* Page extract
Start of Block

We Get Greener Kit Cassingham & her Bigger Half

Environmentally Friendly Toilet Paper

While this is not a topic of conversation for polite company, it's an important conversation to have, and one I'm intrigued to see generates a lot of emotion in people. The issues I see people get most excited about are softness and ply. My issues are scent (surprised by that?), pilling, durability (read strength and absorbency), and recycled content.

According to the Wikipedia article on TP the biggest difference between toilet papers is whether it's virgin paper (from wood chips and scraps) or of recycled content. But paper hasn't always been the material people have used for wiping themselves after using the "toilet". Count your blessings for soft, convenient paper. This short list covers historical methods of toilet paper alternatives.

  • fabrics like wool, hemp, rags, and lace
  • water and snow
  • mineral matter, like stone, sand, or seashells
  • vegetable matter, including grass or hay, leaves, moss and ferns, seaweed, plant husks and fruit skins, wood shavings, and cores or cobs
Interestingly, cleansing with water is the preferred method over paper in much of the world.

End of Block

* Task item
Answer these questions about the piece on environmentally friendly toilet paper:
1. Which two issues does the writer say people get most excited about?
2. According to the Wikipedia article the piece cites, what is the biggest difference between toilet papers?
3. Which method is preferred over paper in much of the world?

* Data section

Start of Block

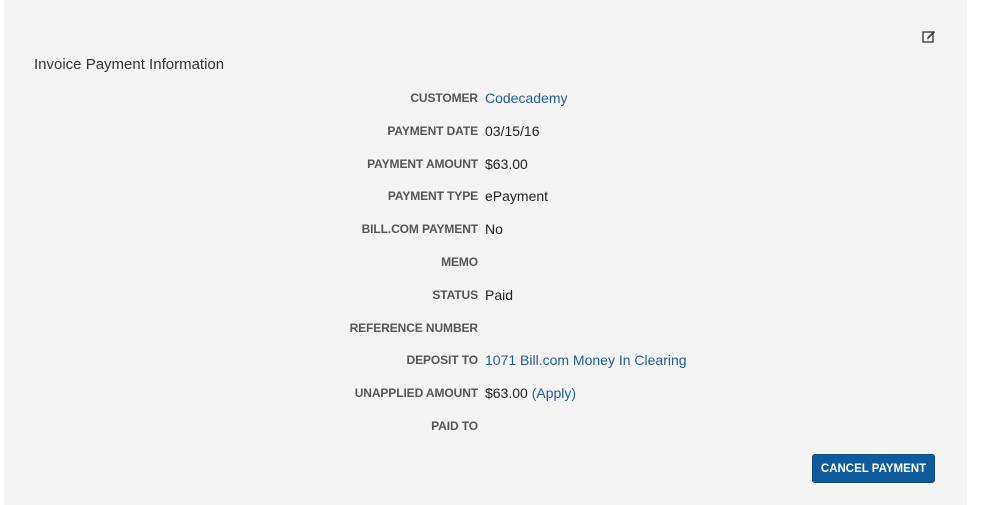 The image size is (981, 505). What do you see at coordinates (460, 262) in the screenshot?
I see `field-label: MEMO` at bounding box center [460, 262]. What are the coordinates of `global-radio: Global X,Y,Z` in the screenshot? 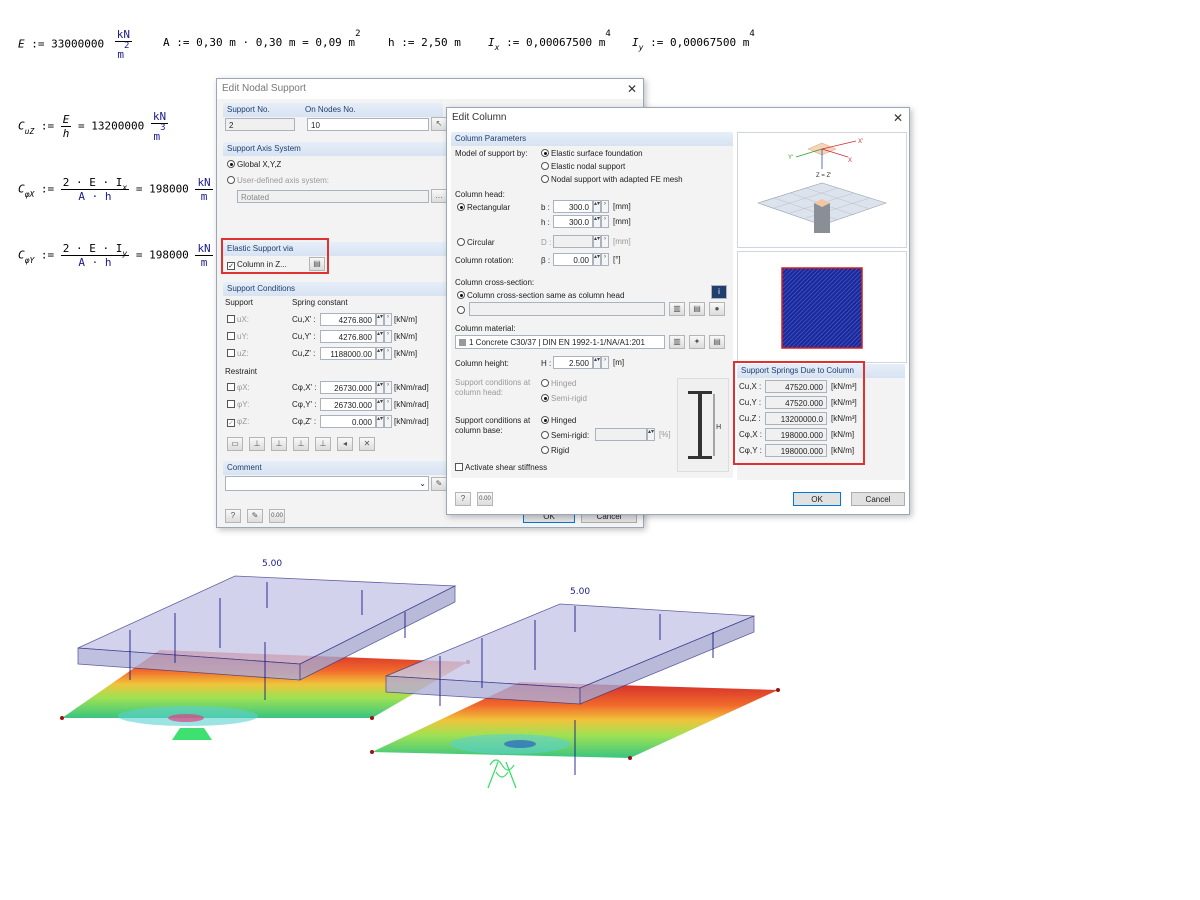 It's located at (254, 164). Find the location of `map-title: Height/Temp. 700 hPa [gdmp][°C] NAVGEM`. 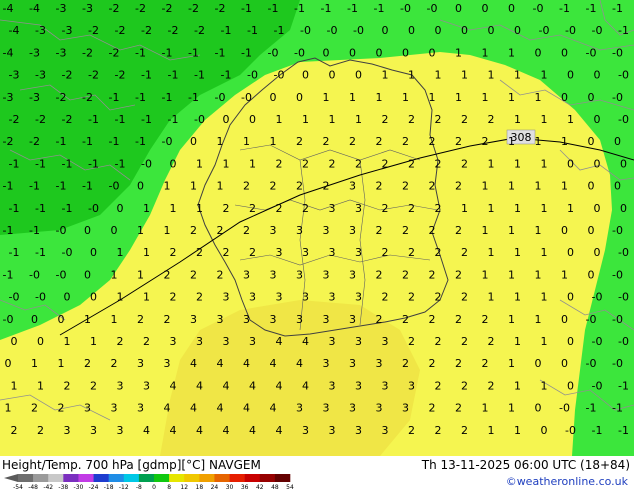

End of Block

* Solved problem
1. Softness and ply.
2. Whether the paper is virgin paper (from wood chips and scraps) or made from recycled content.
3. Cleansing with water.